How to use this calculator
- Enter the number of simultaneous G.729 calls you expect during peak usage.
- Choose the packetization interval used by your voice gateway or IP PBX.
- Select IPv4 or IPv6, then match the Layer 2 profile to your access network.
- Add MPLS labels, compression, or extra bytes when your design includes those overheads.
- Set activity factor, signaling allowance, and reserve margin for engineering realism.
- Submit the form to view per-call usage, aggregate demand, engineered capacity, and link utilization above the form.
Frequently asked questions
1. Why does packetization change bandwidth?
Smaller packetization sends more packets each second. More packets mean headers and framing repeat more often, so the wire bandwidth rises even when codec bitrate stays fixed.
2. Does G.729 always use 8 kbps?
The codec payload rate is commonly treated as 8 kbps.

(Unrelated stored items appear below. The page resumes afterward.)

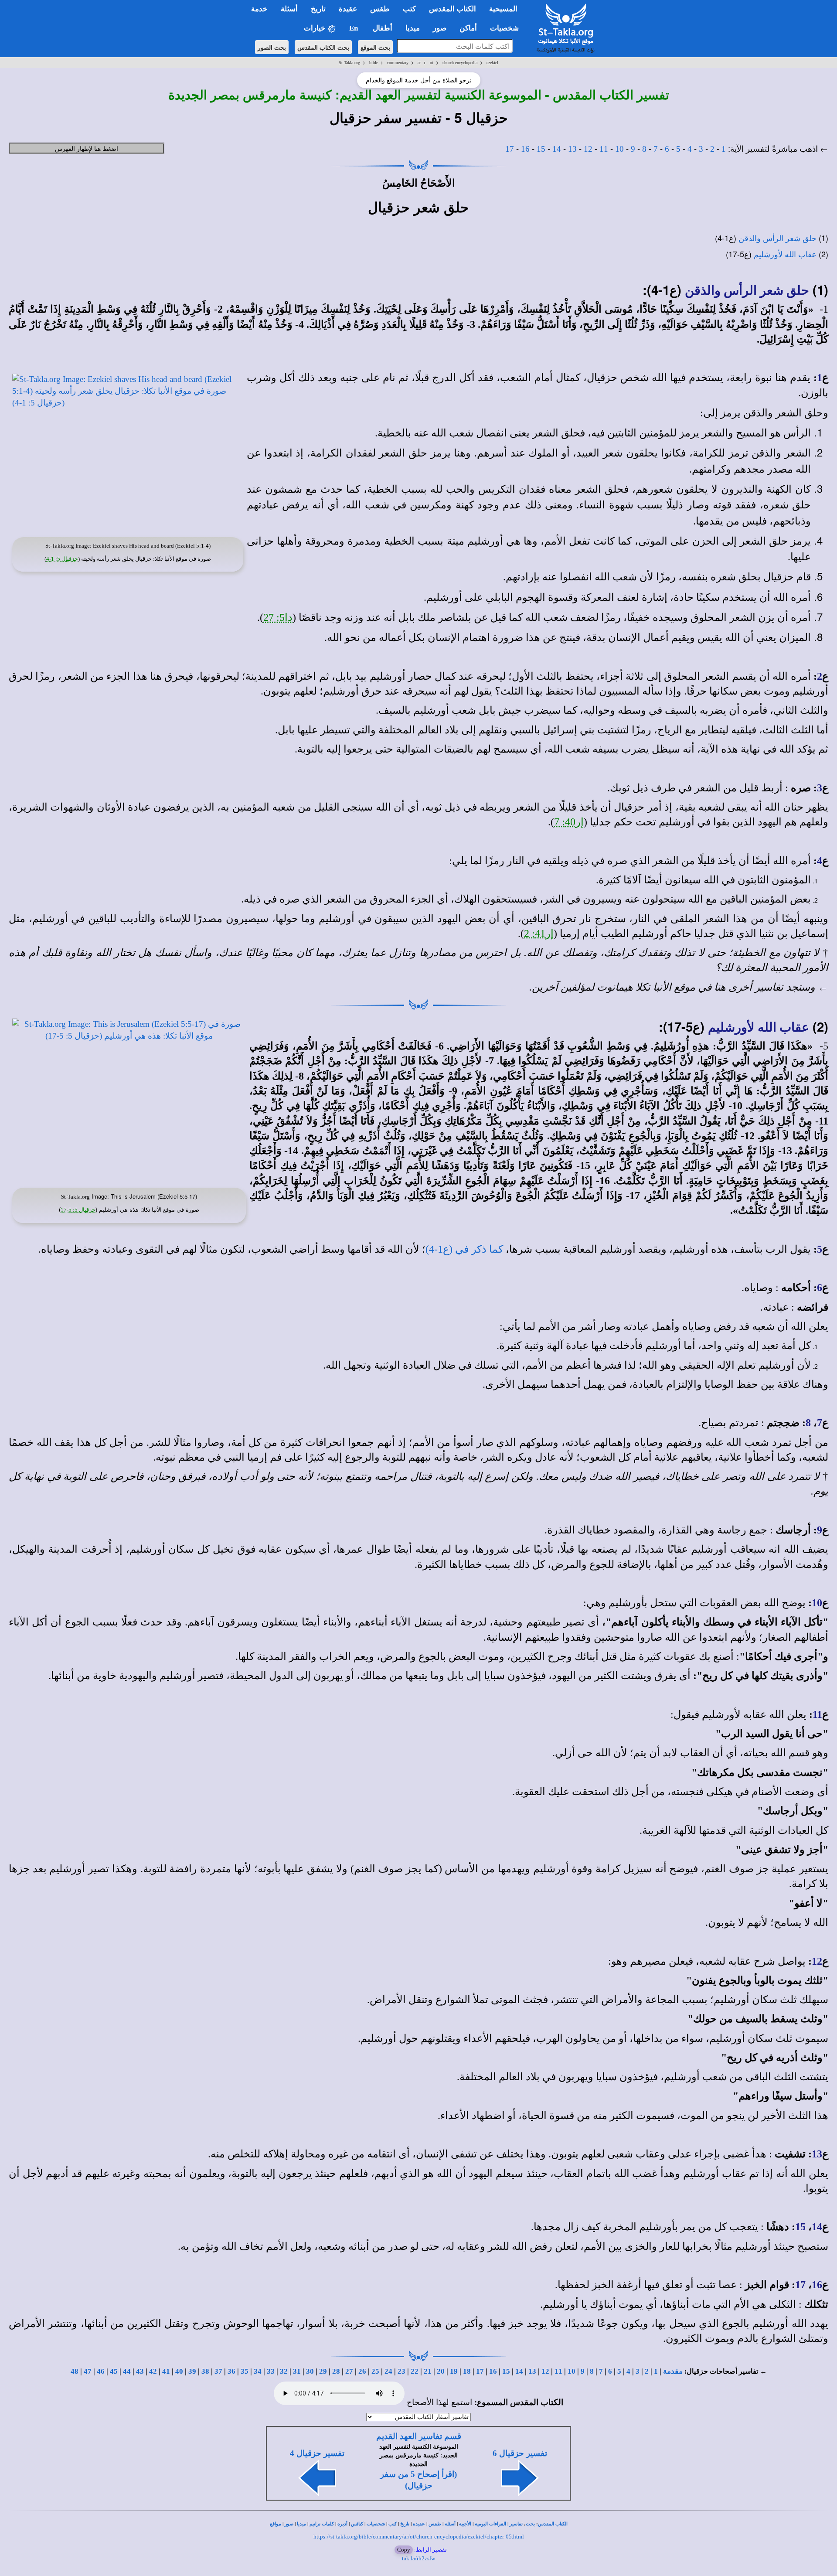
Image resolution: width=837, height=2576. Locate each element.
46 (101, 2371)
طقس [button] (380, 9)
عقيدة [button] (348, 9)
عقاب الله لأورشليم (785, 254)
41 (166, 2371)
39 (192, 2371)
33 (271, 2371)
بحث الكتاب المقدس (323, 47)
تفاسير (516, 2523)
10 (619, 148)
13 (572, 148)
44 (127, 2371)
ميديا (301, 2523)
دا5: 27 (278, 617)
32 (284, 2371)
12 (588, 148)
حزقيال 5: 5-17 (78, 1209)
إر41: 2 (539, 933)
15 (541, 148)
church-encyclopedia (459, 62)
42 (153, 2371)
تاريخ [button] (318, 9)
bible (373, 62)
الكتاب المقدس (553, 2523)
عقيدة (419, 2523)
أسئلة (450, 2523)
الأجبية (465, 2523)
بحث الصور (272, 47)
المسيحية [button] (503, 9)
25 (375, 2371)
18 (467, 2371)
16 (525, 148)
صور (289, 2523)
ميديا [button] (412, 28)
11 (603, 148)
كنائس (357, 2523)
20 (441, 2371)
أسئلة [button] (289, 9)
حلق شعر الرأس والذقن (777, 238)
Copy (403, 2549)
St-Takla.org (349, 62)
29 (323, 2371)
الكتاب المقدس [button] (452, 9)
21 (428, 2371)
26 (362, 2371)
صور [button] (439, 28)
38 (205, 2371)
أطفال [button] (382, 28)
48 (74, 2371)
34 (258, 2371)
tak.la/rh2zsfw (418, 2558)
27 (349, 2371)
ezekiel (492, 62)
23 (401, 2371)
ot (431, 62)
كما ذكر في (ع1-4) (464, 1249)
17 (509, 148)
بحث (530, 2523)
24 (388, 2371)
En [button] (354, 28)
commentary (397, 62)
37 (218, 2371)
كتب (392, 2523)
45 (114, 2371)
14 (556, 148)
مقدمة (673, 2371)
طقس (435, 2523)
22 (414, 2371)
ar (419, 62)
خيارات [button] (315, 28)
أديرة (342, 2523)
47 (88, 2371)
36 (231, 2371)
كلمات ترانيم (322, 2523)
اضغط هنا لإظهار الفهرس (86, 148)
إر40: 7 (569, 822)
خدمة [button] (259, 9)
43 (140, 2371)
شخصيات (376, 2523)
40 (179, 2371)
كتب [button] (409, 9)
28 (336, 2371)
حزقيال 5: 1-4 (62, 558)
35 (244, 2371)
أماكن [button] (468, 28)
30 (310, 2371)
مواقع (275, 2523)
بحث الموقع (375, 47)
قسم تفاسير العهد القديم (418, 2436)
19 (454, 2371)
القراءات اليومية (490, 2523)
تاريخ (404, 2523)
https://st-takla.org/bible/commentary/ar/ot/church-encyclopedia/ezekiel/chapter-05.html (418, 2536)
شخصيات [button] (507, 28)
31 (297, 2371)
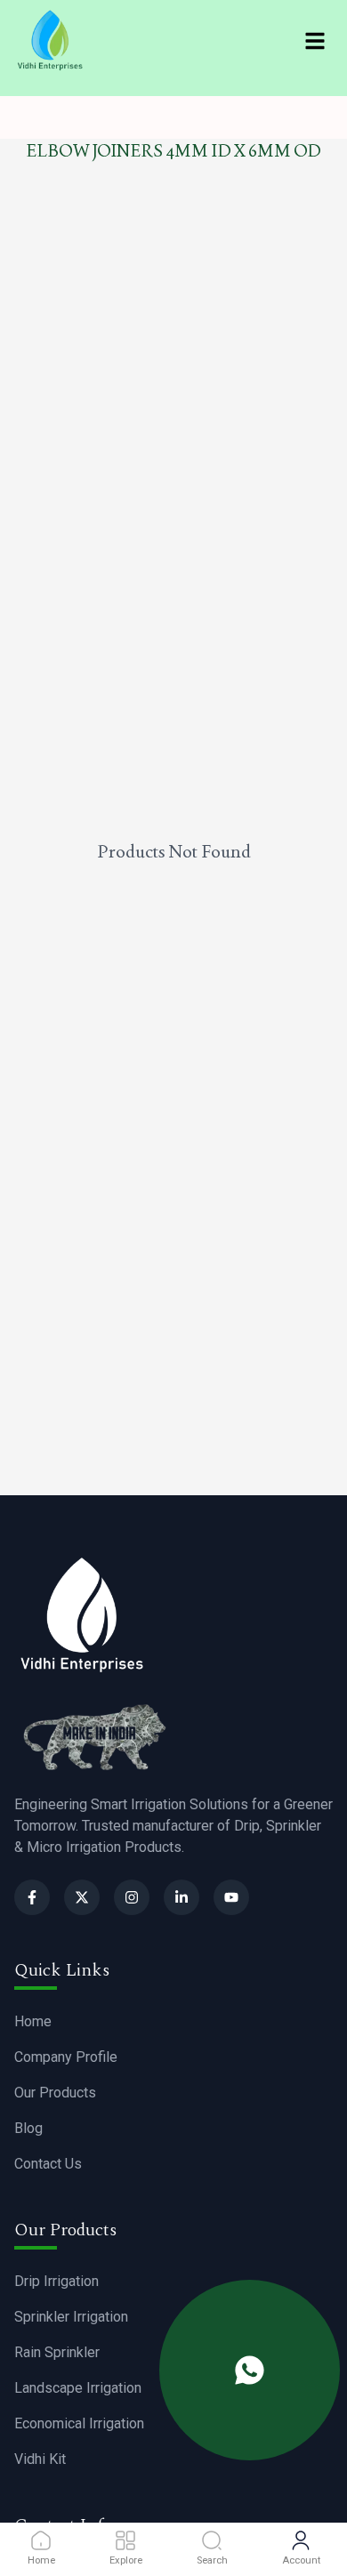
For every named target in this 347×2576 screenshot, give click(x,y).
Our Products (55, 2092)
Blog (28, 2128)
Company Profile (65, 2057)
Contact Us (48, 2163)
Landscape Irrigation (77, 2387)
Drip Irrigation (56, 2281)
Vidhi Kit (40, 2459)
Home (33, 2021)
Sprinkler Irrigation (71, 2316)
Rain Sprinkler (57, 2352)
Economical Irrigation (79, 2423)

Real network demand is higher because RTP, UDP, IP, Layer 2, and physical overhead are added.
3. What does voice activity factor mean?
It represents the percentage of time users are actively transmitting voice. Lower activity can reduce effective average bandwidth when silence suppression or similar behavior is present.
4. Should I include preamble and IFG?
Include them when you want true Ethernet wire-rate planning. Excluding them can still help when comparing logical packet overhead above the physical medium.
5. When should RTP header compression be used?
Use it for WAN designs where supported end to end. It can significantly reduce header overhead, especially on low-speed links with many small voice packets.
6. Why add MPLS labels separately?
Each MPLS label adds four bytes. Multi-label stacks can noticeably increase bandwidth, so separating them helps model transport networks more accurately.
7. What is the reserve margin for?
Reserve margin gives extra headroom for bursts, routing changes, measurement error, and future growth. It helps turn a raw estimate into a safer engineering target.
8. Can this calculator size a WAN circuit?
Yes. Enter the expected call count, transport details, and link speed. The utilization result shows whether the circuit can handle engineered voice demand comfortably.